Builtin Class: <symbol>

A class for symbols.

Reader Syntax: |name|

[R7RS] Denotes a symbol that has weird name, including the characters that are not usually allowed in symbols. It can also include hex-escaped characters.

;; A symbol with spaces in its name
'|this is a symbol| ⇒ |this is a symbol|

;; Unicode codepoint can be used following backslash-x escape,
;; and terminated by semicolon.
'|\x3bb;| ⇒ λ

If the interpreter is running in case-insensitive mode, this syntax can be used to include uppercase characters in a symbol (see Case-sensitivity).

Reader Syntax: #:name

Denotes uninterned symbol. Uninterned symbols can be created by gensym or string->uninterned-symbol.

Uninterned symbols are mainly for legacy macros to avoid variable conflicts. They are not registered in the internal dictionary, so such symbols with the same name can’t be eq?.

(eq? '#:foo '#:foo) ⇒ #f
(eq? '#:foo 'foo) ⇒ #f

To preserve eq?-ness of uninterened symbols, you need to use write-shared which shows shared structures.

(write-shared (let1 s '#:foo (list s s)))
  ⇒ prints (#0=#:foo #0#)

(write-shared (let ((s '#:foo) (t '#:foo)) (list s t s t)))
  ⇒ prints (#0=#:foo #1=#:foo #0# #1#)
Function: symbol? obj

[R7RS base] Returns true if and only if obj is a symbol.

(symbol? 'abc)     ⇒ #t
(symbol? 0)        ⇒ #f
(symbol? 'i)       ⇒ #t
(symbol? '-i)      ⇒ #f
(symbol? '|-i|)    ⇒ #t
Function: symbol-interned? symbol

Returns #t if symbol is an interned symbol, #f if it is an uninterned symbol. An error is signaled if symbol is not a symbol.

Function: symbol=? a b c …

[R7RS base] Every argument must be a symbol. Returns #t iff every pair of arguments are eq? to each other.

Function: symbol->string symbol

[R7RS base] Returns the name of symbol in a string. Returned string is immutable.

(symbol->string 'foo) ⇒ foo
Function: string->symbol string

[R7RS base] Returns a symbol whose name is a string string. String may contain weird characters.

(string->symbol "a") ⇒ a
(string->symbol "A") ⇒ A
(string->symbol "weird symbol name") ⇒ |weird symbol name|
Function: string->uninterned-symbol string

Like string->symbol, but the created symbol is uninterned.

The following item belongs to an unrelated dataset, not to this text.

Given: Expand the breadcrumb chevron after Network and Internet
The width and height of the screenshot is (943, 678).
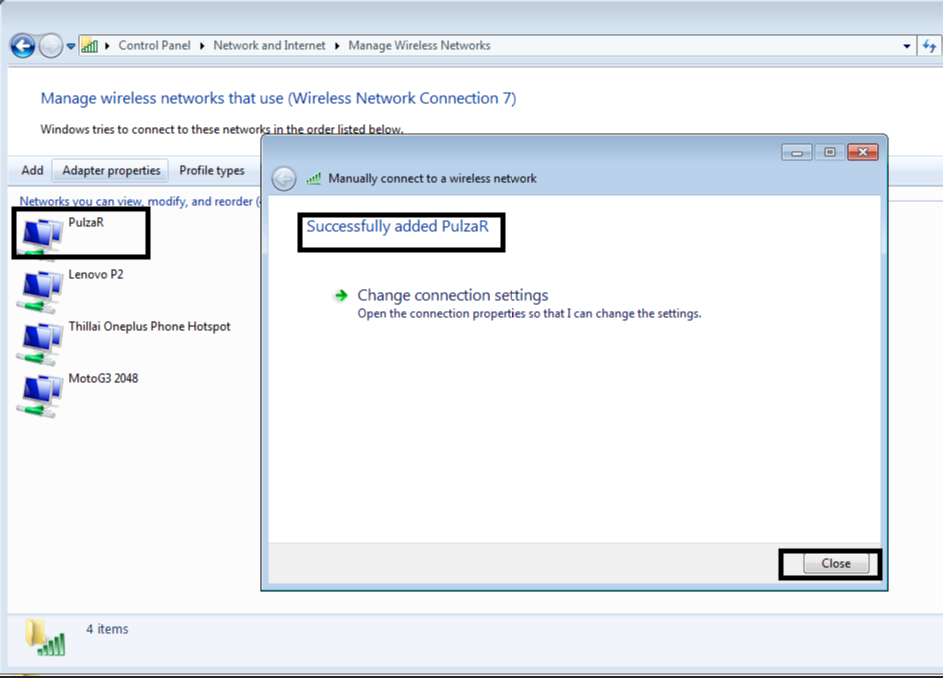Looking at the screenshot, I should [x=336, y=45].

(string->uninterned-symbol "a") ⇒ #:a
Function: gensym :optional prefix

Returns a fresh, uninterned symbol. The returned symbol can never be eq? to other symbol within the process. If prefix is given, which must be a string, it is used as a prefix of the name of the generated symbol. It is mainly for the convenience of debugging.

Function: symbol-sans-prefix symbol prefix

Both symbol and prefix must be symbols. If the name of prefix matches the beginning part of the name of symbol, this procedure returns a symbol whose name is the name of symbol without the matched prefix. Otherwise, it returns #f.

(symbol-sans-prefix 'foo:bar 'foo:) ⇒ bar
(symbol-sans-prefix 'foo:bar 'baz:) ⇒ #f
Function: symbol-append interned? objs …
Function: symbol-append objs …

Returns a symbol with the name which is a concatenation of string representation of objs.

If the first argument is a boolean, it is recognized as the first form; the first argument specifies whether the resulting symbol is interned or not.

Each other argument is converted to a string as follows: If it is a keyword, its name (with the preceding :) is used. For all other objects, x->string is used. (The special treatment of keyword is to keep the consistency before and after keyword-symbol integration. See Keyword and symbol integration, for the details.)

This is upper-compatible to Bigloo’s same name procedure, which only allows symbols as the arguments and the result is always interned.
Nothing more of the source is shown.